Chodzi tu o przedstartowe w tych imprezach, nagrody za zajęte miejsca, bonusy za wynik, rekord trasy czy świata. W razie wpadki dopingowej zawodnik nie zostanie już nigdy zaproszony do udziału w imprezach WMM. Wybrani biegacze muszą podpisać taką klauzulę przed udziałem w maratonach z tego cyklu, a przepisy będą bezlitosne.

Imprezy z cyklu WMM są traktowane bardzo prestiżowo przez zawodowców, ale stanowią też nie lada gratkę dla amatorskich kolekcjonerów maratonów. Kto z biegaczy nie marzy, żeby wystartować w Nowym Jorku, Bostonie, czy Londynie? Jeżeli zdobędziemy pełną kolekcję, możemy się ubiegać o członkostwo w klubie WMM.



Do 2012 roku grupa Five Star Finishers liczyła niewiele ponad 100 osób, wśród których było dwoje Polaków: Justyna Kowalczyk i Robert Celiński. W 2013 roku utworzono grupę Six Star Finishers, w której jest obecnie 12 biegaczy w tym autor artykułu: KLIKNIJ TUTAJ


Historię zdobywania sześciu majorów opisałem na mojej stronie internetowej: www.robertcelinski.com

Na imprezy z cyklu WMM nie jest łatwo się dostać. W wielu przypadkach należy spełnić wyśrubowane kryteria wynikowe, żeby mieć możliwość startu. Często trzeba liczyć na szczęście w loterii. Można też próbować zapisać się przez biuro podróży, ale to wiąże się z większymi kosztami.

Ja opiszę moje doświadczenia. Zapisywałem się na zawody w różny sposób. Z Berlinem i Chicago nie było żadnego problemu - wpłaciłem wpisowe i pobiegłem. W Nowym Jorku trzeba było mieć odpowiednio dobry wynik, żeby uniknąć loterii i mieć gwarantowany start. Ja biegałem maraton poniżej 2:55 i połówkę poniżej 1:23, więc udało mi się dostać numer bez udziału w losowaniu.


Wracamy z Berlina z Michałem i Pawłem


W przypadku Londynu sprawa była dość zabawna, bo do loterii zgłosiliśmy się we trzech z moimi kolegami klubowymi Pawłem i Michałem. Wszystko załatwiał Paweł, ale wylosowali tylko Michała i mnie. Po loterii okazało się, że ja i tak miałbym gwarantowany start ze względu na wynik.

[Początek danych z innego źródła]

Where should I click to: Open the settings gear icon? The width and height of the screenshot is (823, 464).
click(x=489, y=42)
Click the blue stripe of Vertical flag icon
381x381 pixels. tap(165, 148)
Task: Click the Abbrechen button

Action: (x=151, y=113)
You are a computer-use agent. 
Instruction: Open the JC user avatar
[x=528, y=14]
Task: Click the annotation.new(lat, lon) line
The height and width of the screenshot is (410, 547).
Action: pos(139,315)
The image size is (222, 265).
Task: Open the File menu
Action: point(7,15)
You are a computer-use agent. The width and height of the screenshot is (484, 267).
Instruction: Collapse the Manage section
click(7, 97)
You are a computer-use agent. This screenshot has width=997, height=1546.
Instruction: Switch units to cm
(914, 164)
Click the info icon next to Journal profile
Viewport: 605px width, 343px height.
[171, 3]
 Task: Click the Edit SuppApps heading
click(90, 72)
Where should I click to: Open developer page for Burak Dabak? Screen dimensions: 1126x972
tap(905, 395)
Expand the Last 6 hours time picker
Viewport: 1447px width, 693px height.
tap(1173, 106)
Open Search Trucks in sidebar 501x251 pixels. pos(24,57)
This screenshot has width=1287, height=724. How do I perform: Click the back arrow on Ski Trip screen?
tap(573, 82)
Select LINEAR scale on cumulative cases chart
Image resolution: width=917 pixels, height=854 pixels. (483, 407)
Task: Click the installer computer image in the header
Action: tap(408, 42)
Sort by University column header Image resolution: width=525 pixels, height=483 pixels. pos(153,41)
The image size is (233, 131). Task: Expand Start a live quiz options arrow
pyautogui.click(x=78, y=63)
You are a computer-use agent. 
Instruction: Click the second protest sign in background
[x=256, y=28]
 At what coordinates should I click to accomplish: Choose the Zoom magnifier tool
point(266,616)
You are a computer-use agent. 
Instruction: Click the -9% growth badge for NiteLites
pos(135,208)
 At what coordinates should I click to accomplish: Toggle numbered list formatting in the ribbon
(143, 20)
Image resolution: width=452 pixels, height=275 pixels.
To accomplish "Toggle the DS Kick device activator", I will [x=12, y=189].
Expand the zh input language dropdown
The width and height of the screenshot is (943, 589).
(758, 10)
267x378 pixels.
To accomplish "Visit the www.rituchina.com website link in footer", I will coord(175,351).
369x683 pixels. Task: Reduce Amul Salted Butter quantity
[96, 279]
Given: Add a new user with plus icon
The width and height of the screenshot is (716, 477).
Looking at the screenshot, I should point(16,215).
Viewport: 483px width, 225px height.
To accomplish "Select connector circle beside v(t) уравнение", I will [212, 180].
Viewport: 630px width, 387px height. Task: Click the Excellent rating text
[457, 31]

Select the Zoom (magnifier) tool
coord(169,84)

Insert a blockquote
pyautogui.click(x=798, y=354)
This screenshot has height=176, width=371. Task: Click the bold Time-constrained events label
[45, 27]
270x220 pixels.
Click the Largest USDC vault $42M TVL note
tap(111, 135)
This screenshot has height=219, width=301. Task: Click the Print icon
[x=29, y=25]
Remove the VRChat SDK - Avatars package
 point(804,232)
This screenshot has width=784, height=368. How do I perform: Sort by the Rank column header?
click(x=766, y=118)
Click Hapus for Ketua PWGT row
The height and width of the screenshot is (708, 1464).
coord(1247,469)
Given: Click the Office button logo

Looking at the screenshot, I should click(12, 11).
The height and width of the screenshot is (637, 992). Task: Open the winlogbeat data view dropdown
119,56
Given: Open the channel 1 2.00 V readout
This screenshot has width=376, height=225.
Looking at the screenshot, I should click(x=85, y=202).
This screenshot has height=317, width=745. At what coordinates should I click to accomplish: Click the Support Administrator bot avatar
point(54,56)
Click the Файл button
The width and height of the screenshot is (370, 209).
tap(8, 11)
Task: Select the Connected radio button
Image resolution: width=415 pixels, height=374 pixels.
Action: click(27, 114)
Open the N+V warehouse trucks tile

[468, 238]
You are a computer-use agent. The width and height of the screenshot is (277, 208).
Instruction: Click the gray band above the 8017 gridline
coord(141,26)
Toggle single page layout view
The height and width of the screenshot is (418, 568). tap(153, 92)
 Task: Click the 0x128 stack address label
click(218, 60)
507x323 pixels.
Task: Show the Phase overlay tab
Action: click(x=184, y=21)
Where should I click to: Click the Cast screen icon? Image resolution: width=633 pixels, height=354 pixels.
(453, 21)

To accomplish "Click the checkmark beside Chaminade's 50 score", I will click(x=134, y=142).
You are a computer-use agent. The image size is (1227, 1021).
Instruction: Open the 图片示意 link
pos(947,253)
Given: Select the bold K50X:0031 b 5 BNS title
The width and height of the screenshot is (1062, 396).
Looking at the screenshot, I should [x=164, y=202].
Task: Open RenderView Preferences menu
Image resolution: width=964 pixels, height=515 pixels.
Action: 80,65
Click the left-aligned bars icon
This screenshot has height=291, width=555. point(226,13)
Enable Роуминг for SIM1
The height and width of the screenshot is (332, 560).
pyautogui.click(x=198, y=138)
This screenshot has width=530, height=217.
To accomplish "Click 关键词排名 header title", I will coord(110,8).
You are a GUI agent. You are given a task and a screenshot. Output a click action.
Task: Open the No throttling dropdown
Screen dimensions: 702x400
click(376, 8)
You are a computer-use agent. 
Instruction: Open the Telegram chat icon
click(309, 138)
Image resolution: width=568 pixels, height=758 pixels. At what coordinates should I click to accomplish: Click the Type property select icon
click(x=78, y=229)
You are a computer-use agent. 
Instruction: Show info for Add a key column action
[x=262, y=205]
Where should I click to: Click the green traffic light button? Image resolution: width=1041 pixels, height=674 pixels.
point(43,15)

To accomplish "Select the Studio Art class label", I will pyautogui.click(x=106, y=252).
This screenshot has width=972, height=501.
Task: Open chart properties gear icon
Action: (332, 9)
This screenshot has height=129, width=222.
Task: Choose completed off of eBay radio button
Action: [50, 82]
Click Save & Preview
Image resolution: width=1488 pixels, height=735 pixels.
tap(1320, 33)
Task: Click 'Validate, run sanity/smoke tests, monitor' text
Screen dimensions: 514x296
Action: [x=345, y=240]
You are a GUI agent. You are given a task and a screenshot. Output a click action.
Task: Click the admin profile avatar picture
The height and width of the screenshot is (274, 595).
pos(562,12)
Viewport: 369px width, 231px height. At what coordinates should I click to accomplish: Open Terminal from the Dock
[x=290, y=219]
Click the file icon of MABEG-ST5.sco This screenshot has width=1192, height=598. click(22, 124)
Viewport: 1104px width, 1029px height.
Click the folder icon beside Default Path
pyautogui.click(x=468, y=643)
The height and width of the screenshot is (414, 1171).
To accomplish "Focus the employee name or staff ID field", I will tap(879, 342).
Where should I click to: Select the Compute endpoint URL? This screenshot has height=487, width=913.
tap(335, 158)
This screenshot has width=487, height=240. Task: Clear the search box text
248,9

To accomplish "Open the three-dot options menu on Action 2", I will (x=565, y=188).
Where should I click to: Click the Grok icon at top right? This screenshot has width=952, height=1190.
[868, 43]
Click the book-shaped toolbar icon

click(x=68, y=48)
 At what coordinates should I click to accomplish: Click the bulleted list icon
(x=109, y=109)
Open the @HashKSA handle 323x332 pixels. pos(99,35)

W przypadku Bostonu mieliśmy razem z żoną wyrobione minima, ale zgłosiliśmy się za późno (mimo dość wyśrubowanych limitów wynikowych, miejsca skończyły się pierwszego dnia!) i potem została tylko opcja wyjazdu przez biuro podróży. Odezwałem się do biura Marathon Tours z Bostonu, z którym biegałem maraton na Antarktydzie. Oni bez problemu załatwili nam miejsca.

W przypadku Tokio sprawa była najbardziej skomplikowana, bo ten maraton dołączył do majorów w listopadzie 2012 roku (pierwsza edycja w ramach cyklu WMM miała się odbyć 24 lutego 2013 roku), a zapisy skończyły się w sierpniu. Na szczęście, była jeszcze możliwość zapisania się przez biuro podróży.

Zdecydowaliśmy się na polskie Marathon Travel Poland z Ostrowa Wielkopolskiego. Niestety, biuro miało chyba problemy finansowe, spóźniło się z zapłatą wpisowego organizatorowi i jeszcze na tydzień przed wylotem nie mieliśmy przydzielonych numerów startowych. Zmieniło się to dopiero po interwencji polskiej ambasady w Tokio.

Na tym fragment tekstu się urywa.